(Stored items)
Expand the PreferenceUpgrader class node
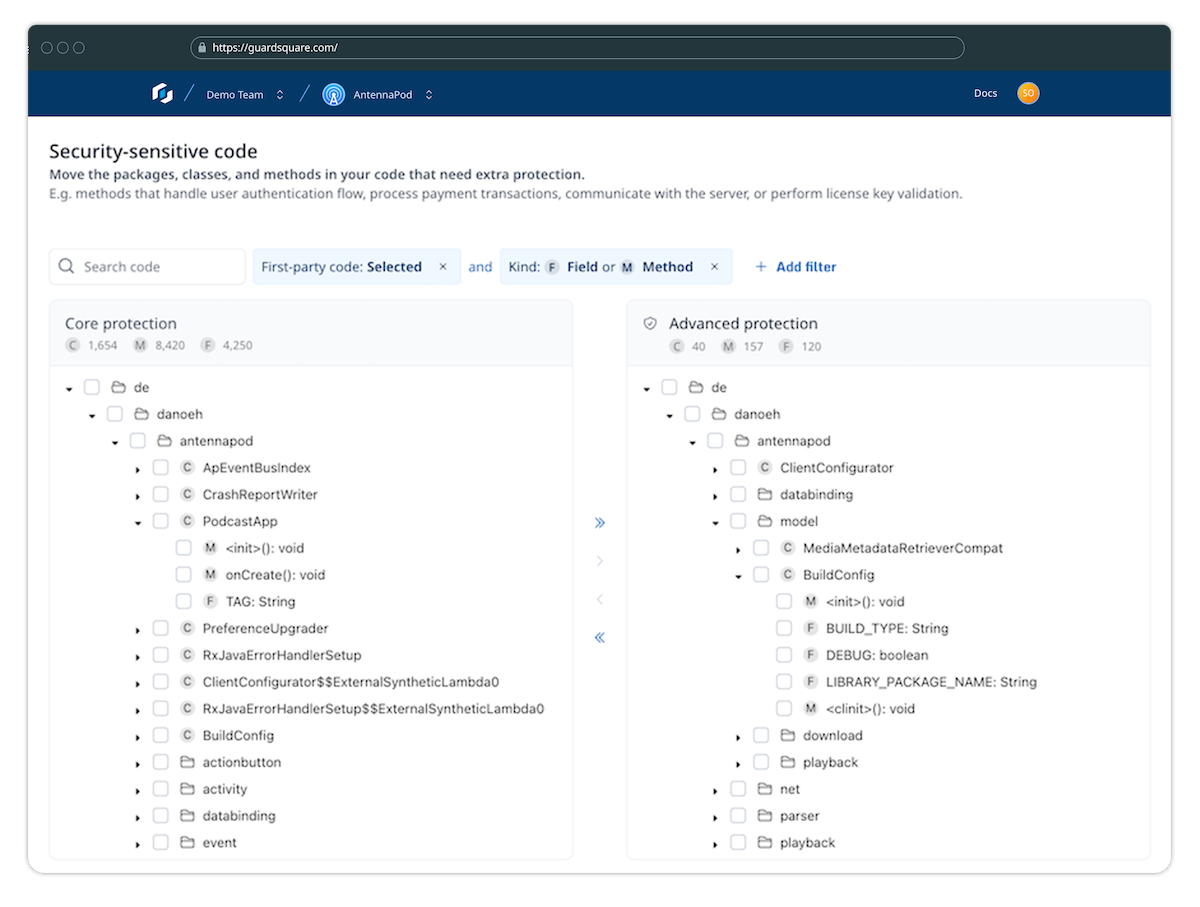This screenshot has width=1200, height=907. coord(139,628)
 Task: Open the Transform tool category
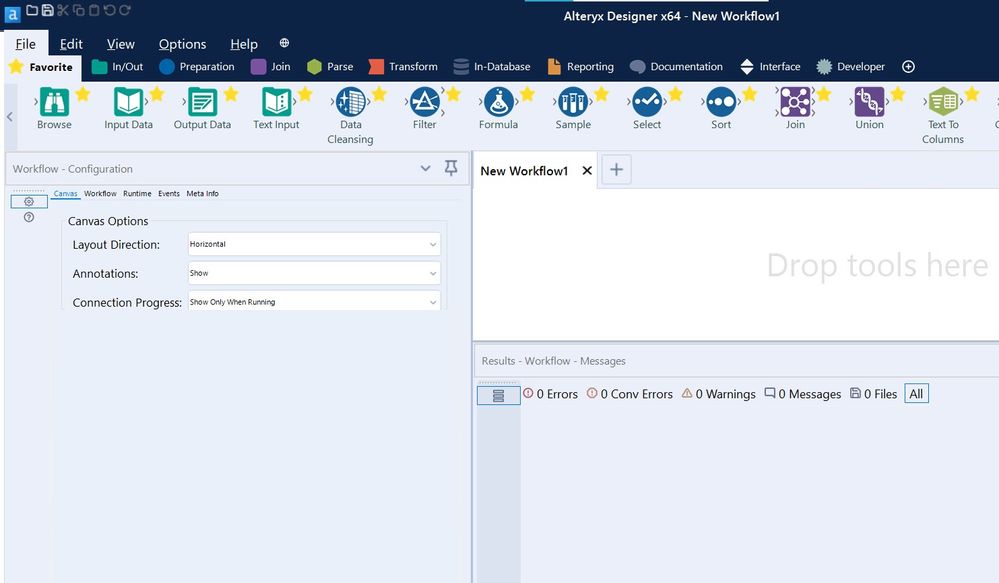403,67
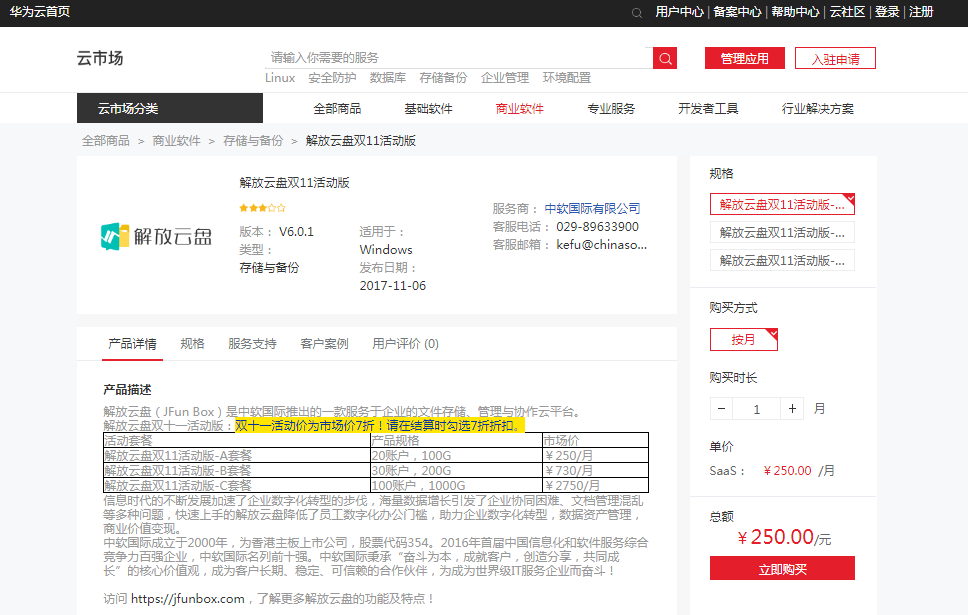
Task: Increase purchase duration using the plus stepper
Action: point(792,408)
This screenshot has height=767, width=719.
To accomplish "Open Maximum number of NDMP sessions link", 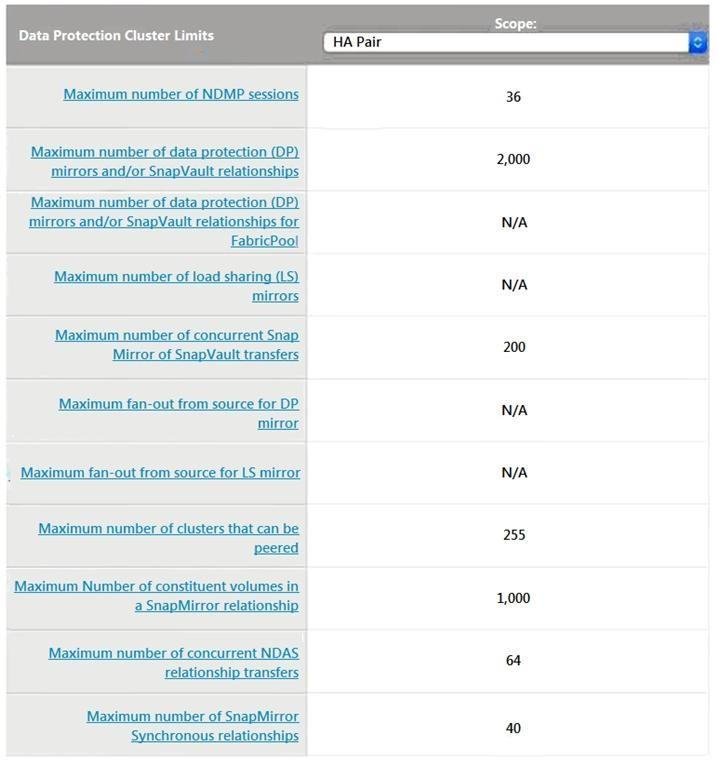I will (181, 94).
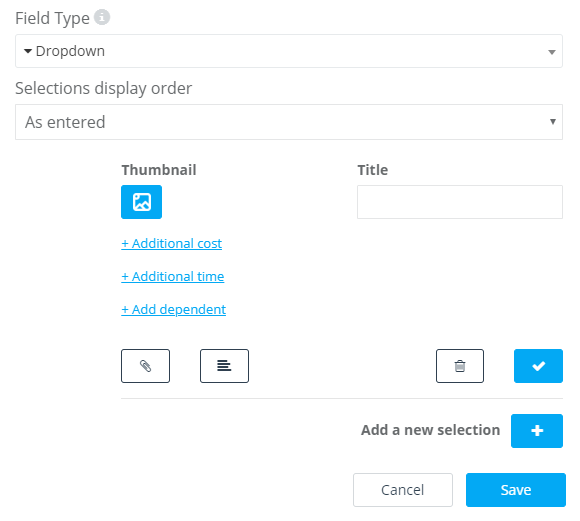This screenshot has width=580, height=521.
Task: Delete the selection with the trash icon
Action: pos(460,366)
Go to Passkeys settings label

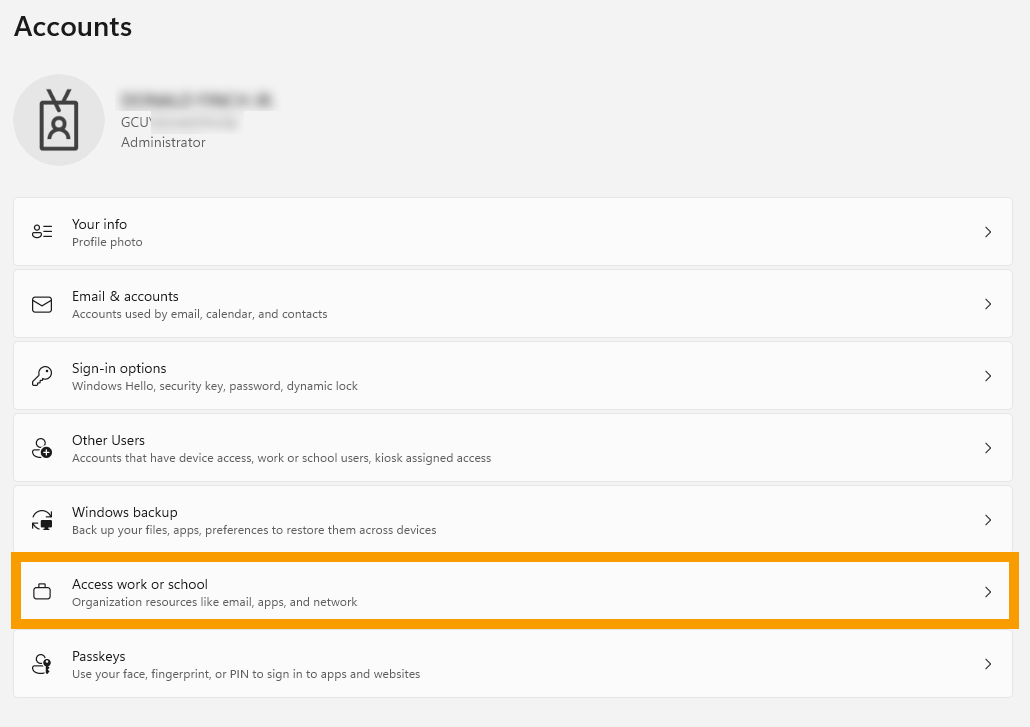tap(98, 656)
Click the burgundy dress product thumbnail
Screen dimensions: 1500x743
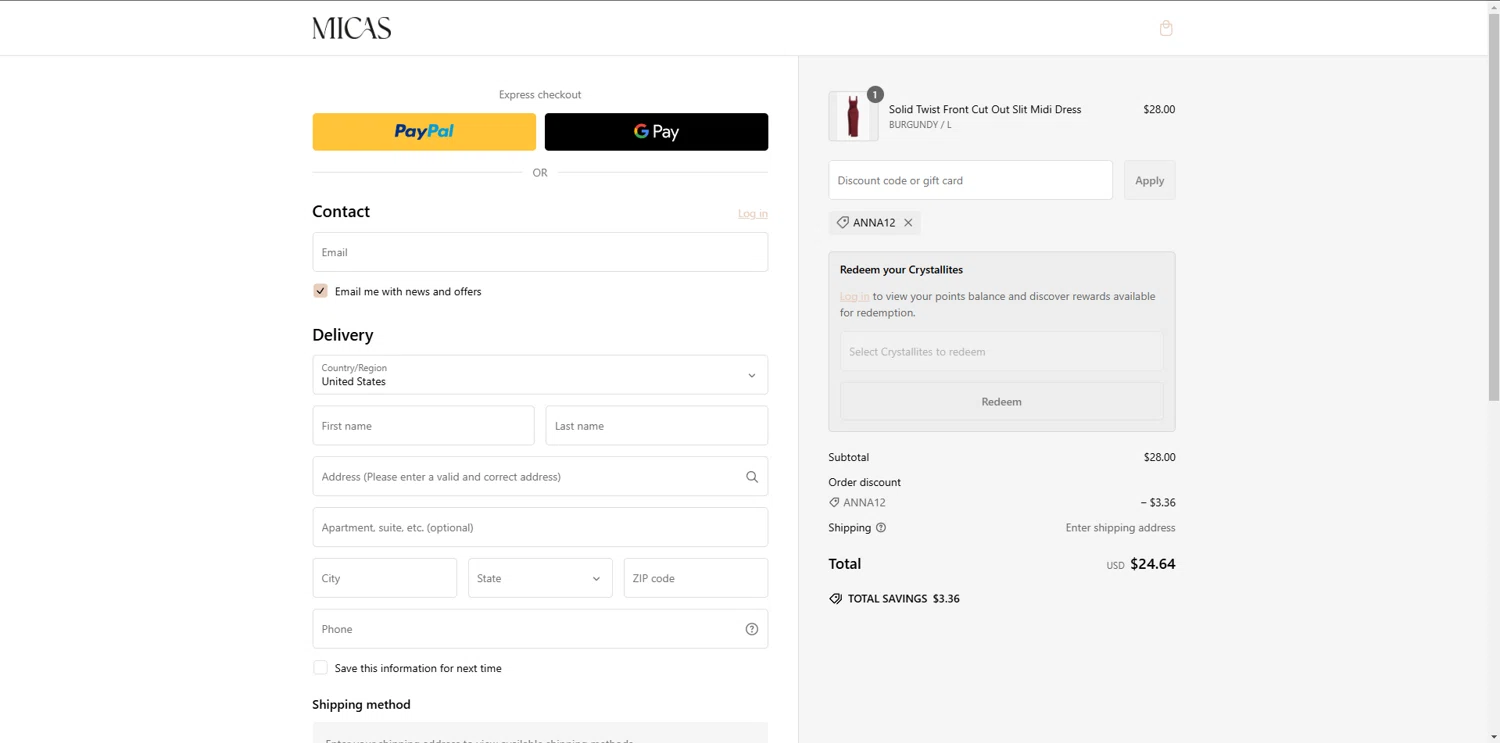point(853,116)
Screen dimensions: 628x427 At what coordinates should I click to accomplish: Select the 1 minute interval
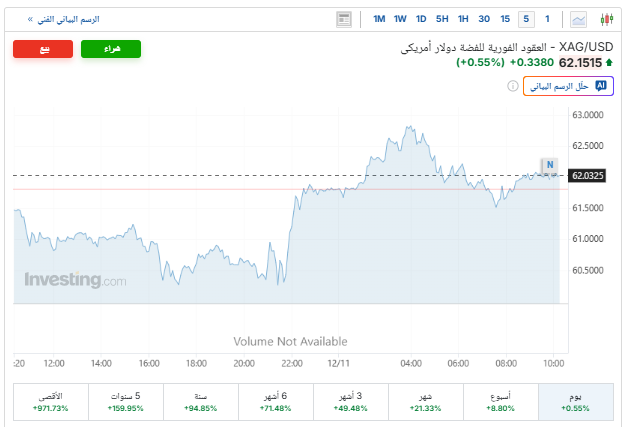pos(547,19)
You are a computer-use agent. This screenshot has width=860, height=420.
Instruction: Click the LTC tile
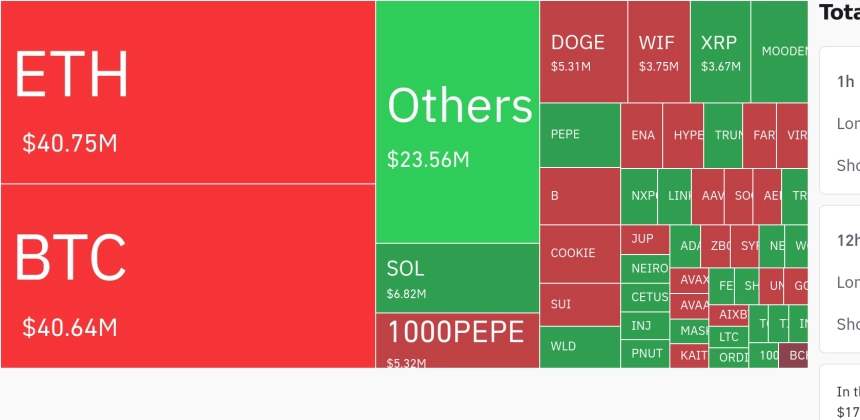(x=728, y=337)
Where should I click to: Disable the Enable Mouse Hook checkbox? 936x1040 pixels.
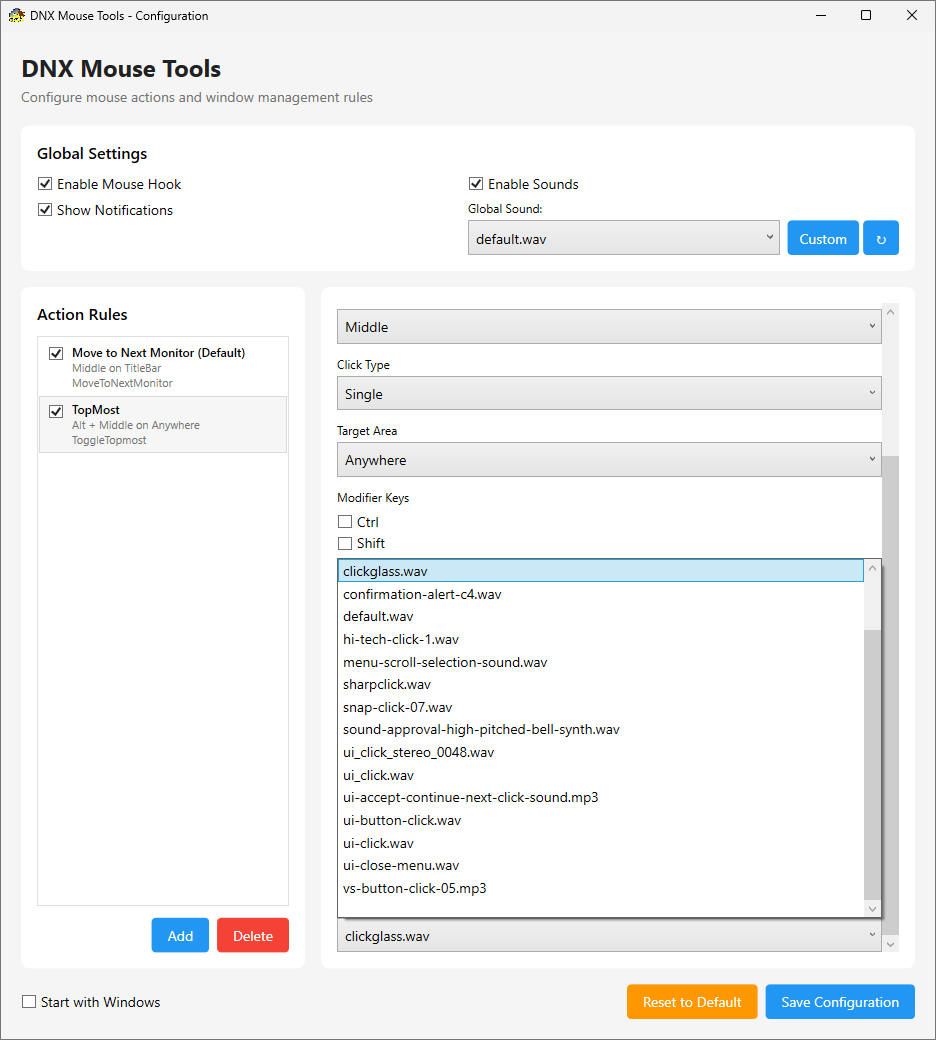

EXERCISE BRIEF >> For this task, give again exactly the lines from the line with "Instruction: Click the LTC tile" through the end of the entries, including both ends, and omit the pictures.

SOLUTION FOR THIS PROBLEM >>
Instruction: Click the LTC tile
(x=728, y=337)
Where should I click to: Disable the Enable Mouse Hook checkbox? 936x1040 pixels.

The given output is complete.